* **WHAT YOU NEED TO DO**:
The reply must repeat each entry exactly and contain no pictures.

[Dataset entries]
= = =

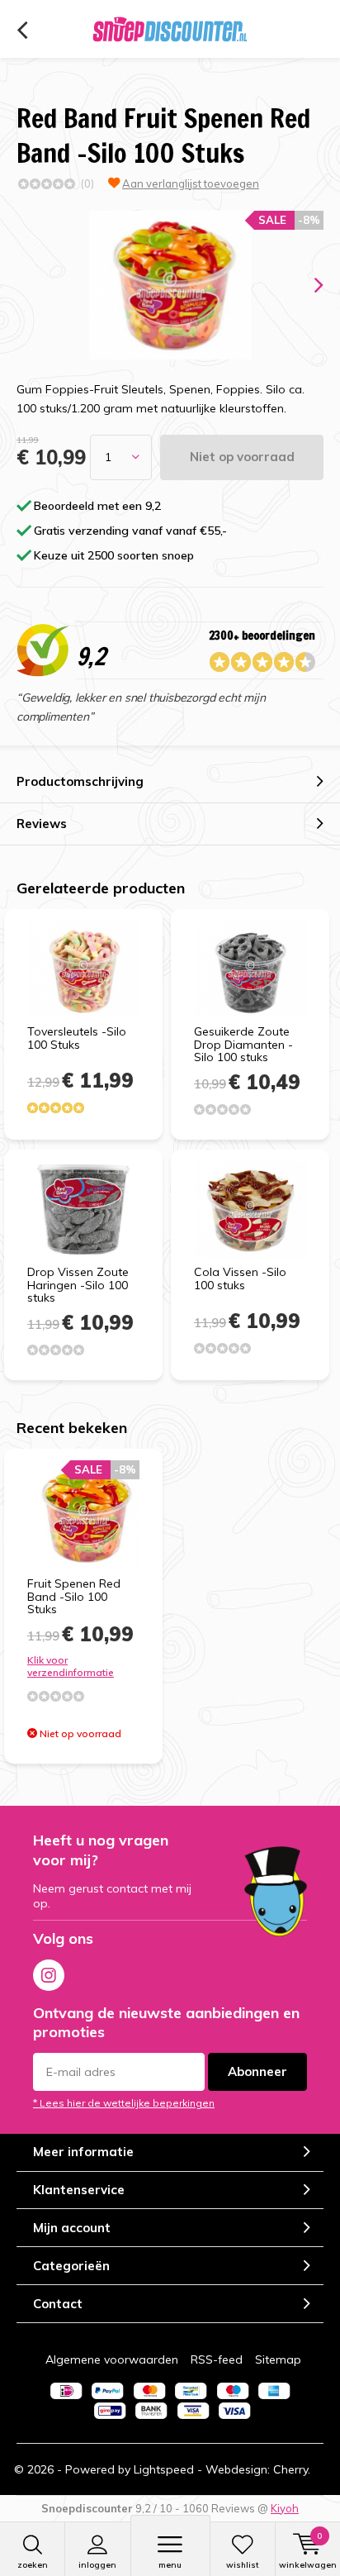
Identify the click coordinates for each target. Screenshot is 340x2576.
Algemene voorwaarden (111, 2359)
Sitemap (278, 2359)
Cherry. (291, 2469)
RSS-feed (217, 2359)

= = =

* **RESULT FOR THIS EXERCISE**:
Identify the click coordinates for each target. Screenshot is 340x2576.
Algemene voorwaarden (111, 2359)
Sitemap (278, 2359)
Cherry. (291, 2469)
RSS-feed (217, 2359)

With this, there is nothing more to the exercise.